For large global companies, the virus could have a significant impact on profitability. For smaller companies operating in China, losing several months of business is likely to leave them fighting for survival. Most SMEs have low margins, high fixed costs and few reserves. Here is our essential, ten-step guide for SMEs in China to help manage this challenging period.
This is the time to scale back as much as possible and reduce or remove all non-essential costs. Communicate with partners, suppliers, staff and customers to explain the challenges the business is under and try to arrange financial terms that work for your business.
2. Manage your staff well
Many companies have advised their staff to remain on holiday after Chinese New Year. Communicate with them that they might need to take paid or unpaid leave until the situation is under control.
The China Labour Bureau can offer guidance on what you can and can’t do with your staff but it is clear that companies cannot terminate staff due to the virus. Ask your team to work from home or, if that is not possible for your business, negotiate a temporarily reduced salary.
The Labour Bureau says businesses affected can reduce salaries as long as employees receive enough to live on, as a percentage of the local minimum wage. Ensure your staff are safe and don’t forget your duty of care to them, they will remember this in the future.
3. Deferral of tax and social insurance payments
Local governments have set up systems to provide tax relief and to allow deferred payments of tax and social insurances to keep cash flow within businesses. Each province has set its own rules, which are constantly being updated. Speak to your accountant or CBBC regional office representative to find out what you might be able to benefit from.

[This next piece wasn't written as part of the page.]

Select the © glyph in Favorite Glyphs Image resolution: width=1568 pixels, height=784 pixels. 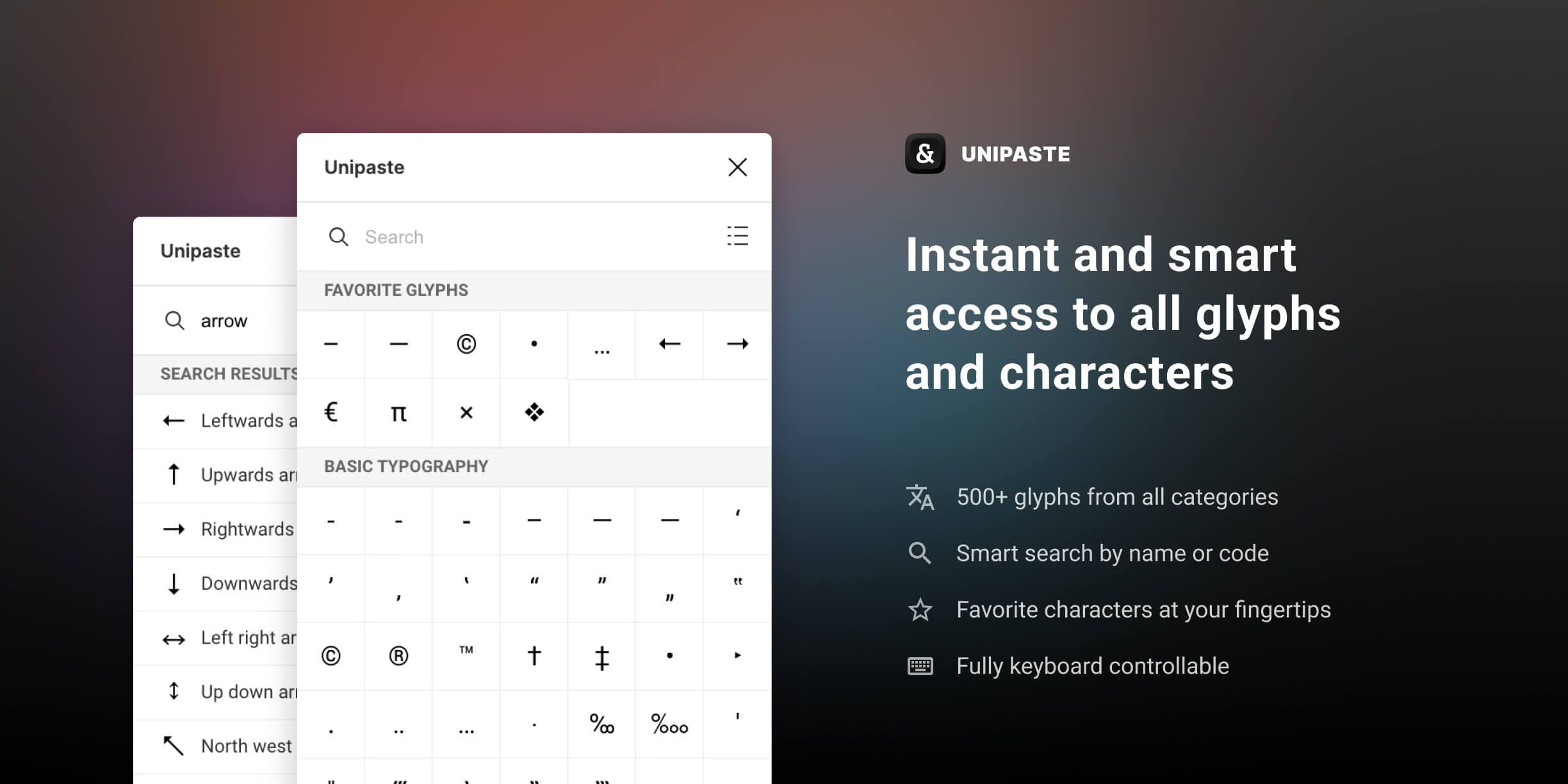[466, 344]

4. Use the time for training
Offices closed during the outbreak are entitled to receive up to 95 percent subsidies on vocational training for their employees. Only enterprises who file applications on training platforms and courses certified by the authorities in charge can obtain the subsidies. Companies are advised to check with their local district authorities and the Labour Department to find out whether they can benefit from this provision.

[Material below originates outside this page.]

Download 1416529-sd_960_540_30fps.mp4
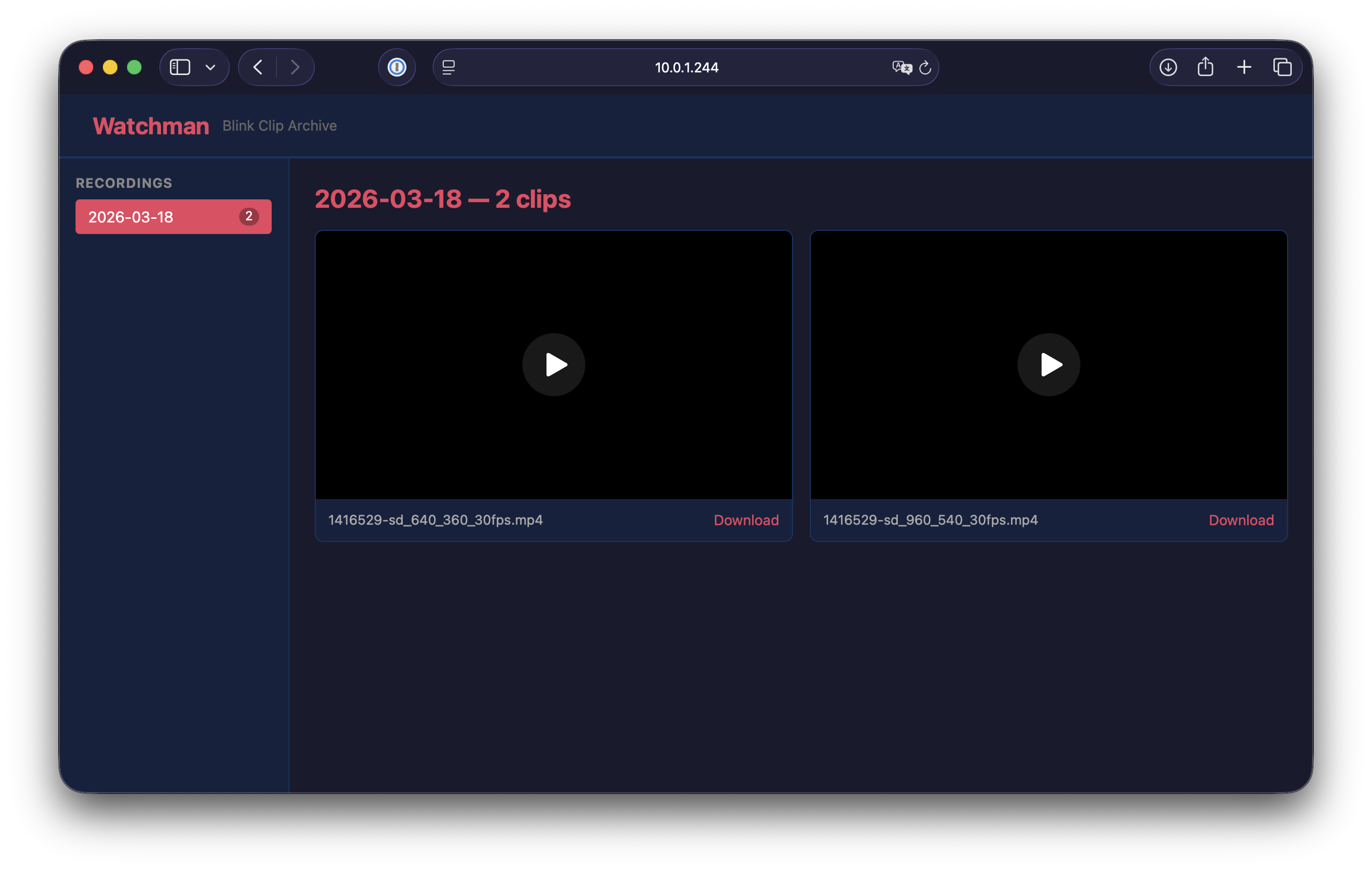 pos(1241,520)
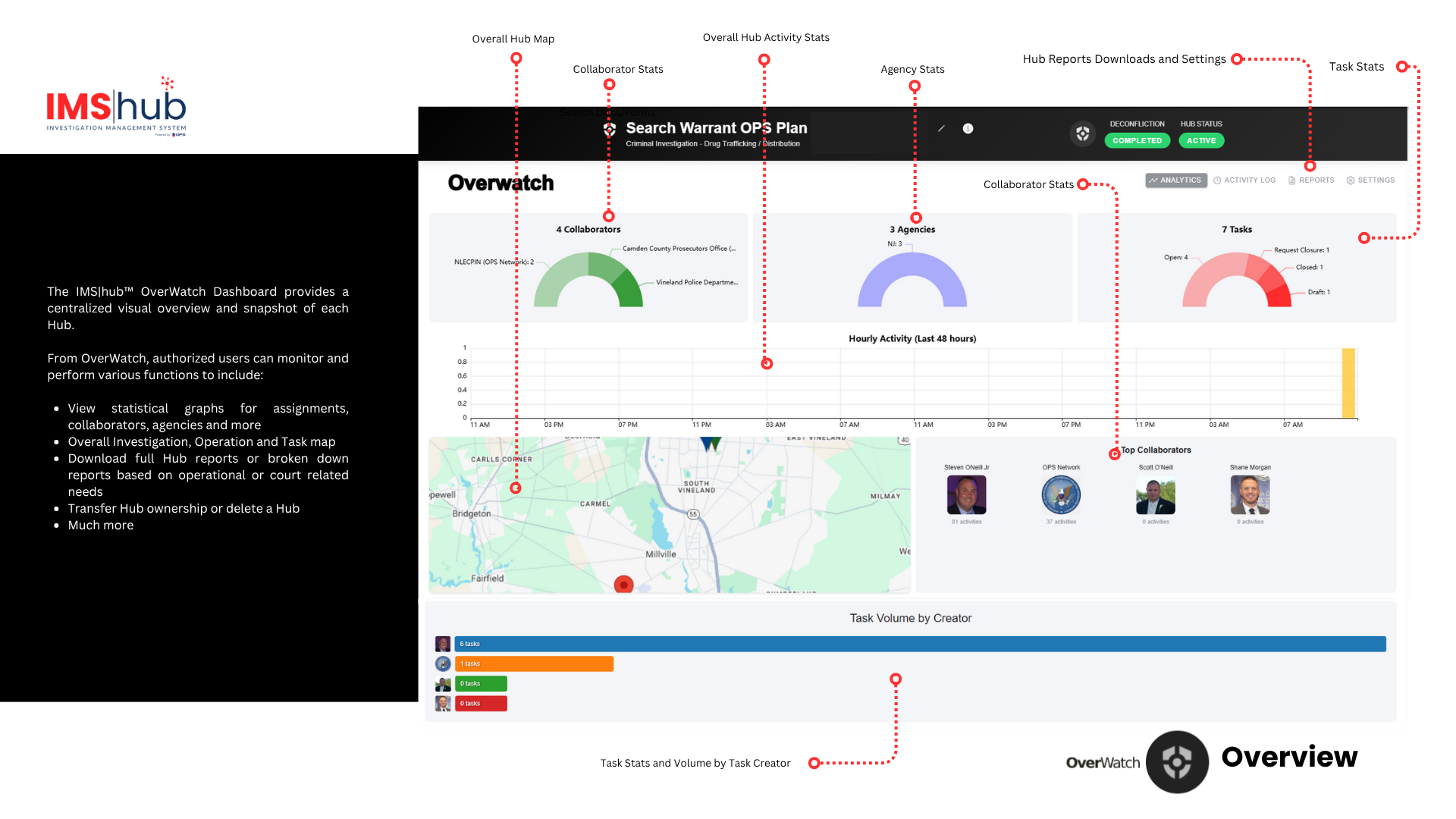The image size is (1456, 819).
Task: Open the hub Settings tab
Action: point(1370,180)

5. Get financial assistance
Banks are offering discount and low-interest loans to affected companies, while the government is providing financial support to keep companies going.
6. Negotiate, negotiate, negotiate
Negotiate deferred payments, better deals or discounts or delays in delivering your products with suppliers, partners, landlords or customers. If you are stuck at an impasse, you could be able to implement the force majeure clause in your contract.
7. Getting back to work
Ensure you are following local legal regulations and policies when returning to work. These vary by region and are being updated daily. Some regions require companies to fill in dozens of forms before permitting them to reopen, whilst others are helping bus and fly in workers. However, companies that are infringing the rules could be liable for high fines and penalties.
8. Use it as an opportunity to rebalance
Renegotiate with suppliers, agree better terms, sign long-term deals. This is a great time to reassess your business and your partners. Take advantage of offers from local government for discounted spaces in trade zones or tech parks, and of low-interest loans and finance.
9. Work with your partners
Showing local government departments and business partners you are willing to stick it out in such challenging times may lead to longer-term benefits. Look to your government relations and your regulators, as they will remember how it was in the hard times. That engagement should be dynamic and ongoing.
10. Prepare for the future
Treasure the lessons learnt during this crisis to protect yourself from the next. Spread your network of suppliers, and diversify your supply base. Be nimble and agile, keep a broad inventory, and ensure there are funds available to keep you going for several months.